По выходным, когда свекровь милостиво соглашалась приглядеть за Германом, сразу отвернувшись в окно, Яков с Верой ездили трамваем на Невский, ели по одному мороженому, любовались Думой и Спасом на Крови. Больше всего Верке нравились Атланты. Якову не очень – ему было слишком далеко до их мощи. В кино, правда, ходили не часто – дорого. Домой брели пешком по набережной Фонтанки, экономя деньги за проезд и распугивая чаек, сидящих на загаженных решетках набережной. Только вдвоём…
- Если ты отпустишь её в эвакуацию – больше никогда не увидишь!

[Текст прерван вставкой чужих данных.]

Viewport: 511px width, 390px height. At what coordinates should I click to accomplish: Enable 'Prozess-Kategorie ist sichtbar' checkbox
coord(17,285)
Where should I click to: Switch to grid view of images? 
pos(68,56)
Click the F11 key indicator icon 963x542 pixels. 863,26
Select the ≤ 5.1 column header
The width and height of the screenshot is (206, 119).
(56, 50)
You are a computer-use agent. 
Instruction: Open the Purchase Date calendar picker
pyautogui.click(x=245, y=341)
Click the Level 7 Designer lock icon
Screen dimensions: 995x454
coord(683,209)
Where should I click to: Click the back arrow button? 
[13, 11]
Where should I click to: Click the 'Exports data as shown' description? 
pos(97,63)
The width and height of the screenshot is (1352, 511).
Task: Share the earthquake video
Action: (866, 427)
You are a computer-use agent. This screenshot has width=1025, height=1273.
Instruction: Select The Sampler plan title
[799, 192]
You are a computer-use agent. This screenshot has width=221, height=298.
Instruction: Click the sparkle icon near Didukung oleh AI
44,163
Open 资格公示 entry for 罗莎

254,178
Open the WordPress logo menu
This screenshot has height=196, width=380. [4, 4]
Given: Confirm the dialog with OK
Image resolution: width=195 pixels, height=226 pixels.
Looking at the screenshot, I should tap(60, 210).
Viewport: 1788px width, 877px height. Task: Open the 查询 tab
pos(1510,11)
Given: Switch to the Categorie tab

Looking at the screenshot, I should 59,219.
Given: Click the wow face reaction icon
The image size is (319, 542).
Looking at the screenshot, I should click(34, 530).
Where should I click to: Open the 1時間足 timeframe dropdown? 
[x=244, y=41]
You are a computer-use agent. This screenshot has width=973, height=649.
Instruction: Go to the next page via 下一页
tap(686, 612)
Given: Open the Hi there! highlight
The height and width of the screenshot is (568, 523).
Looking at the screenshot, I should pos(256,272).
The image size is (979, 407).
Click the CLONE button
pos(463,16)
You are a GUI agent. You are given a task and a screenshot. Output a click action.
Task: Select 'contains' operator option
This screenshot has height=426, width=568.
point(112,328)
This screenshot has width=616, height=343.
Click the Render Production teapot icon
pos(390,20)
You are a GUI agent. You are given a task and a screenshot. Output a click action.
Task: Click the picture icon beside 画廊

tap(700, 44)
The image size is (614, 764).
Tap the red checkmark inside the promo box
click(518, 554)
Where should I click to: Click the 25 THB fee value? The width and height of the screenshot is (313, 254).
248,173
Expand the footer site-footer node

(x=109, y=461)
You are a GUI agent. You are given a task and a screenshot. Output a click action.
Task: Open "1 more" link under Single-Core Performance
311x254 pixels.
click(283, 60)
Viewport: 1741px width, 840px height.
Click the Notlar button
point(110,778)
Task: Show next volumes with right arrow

Сказала железом Това Лейбовна сыну. Яков не отпустил. «Красный треугольник» жестоко обстреливали и бомбили, поэтому завод закрылся. Рабочих вывезли из города или отправили на другие производства для фронта. Верка, не боящаяся автомобилей и понимающая в них, крутила баранку полуторки на «Дороге жизни». Очень страшно. Очень холодно. Очень темно. Но бросить Германа и Якова, оставшись однажды на Большой земле, она не могла…
Това Лейбовна оставила их на второй год после войны. Голод её не взял, а постигло воспаление легких весной, когда под окнами на газоне сеяли зелень. Так и умерла в больнице, мучительно стиснув усы, не сказав в горячке ни слова любимому сыну. После неё досталось: Верке - свежий ветер жизни; Якову - Тэйро в хорошем переплёте, непонятно как ею сохраненную; Герману – ничего.
Взялись за родной завод. Восстановили его – задымил снова! Стали возвращаться эвакуированные. Жили десятками за тряпочными перегородками в комнатах общежитий по всему Кировскому, и даже в цехах. Жильё. Не уехавшим в эвакуацию блокадникам, повезло больше. Как это ни странно звучит. Това Лейбовна при жизни успела освоить соседнюю опустевшую квартиру, которую Верка с Яковом теперь успешно сдавали за продукты и ценности. И за деньги, вкус и надёжное шуршание которых всё настойчивее начинали пульсировать кислородом в крови Верки …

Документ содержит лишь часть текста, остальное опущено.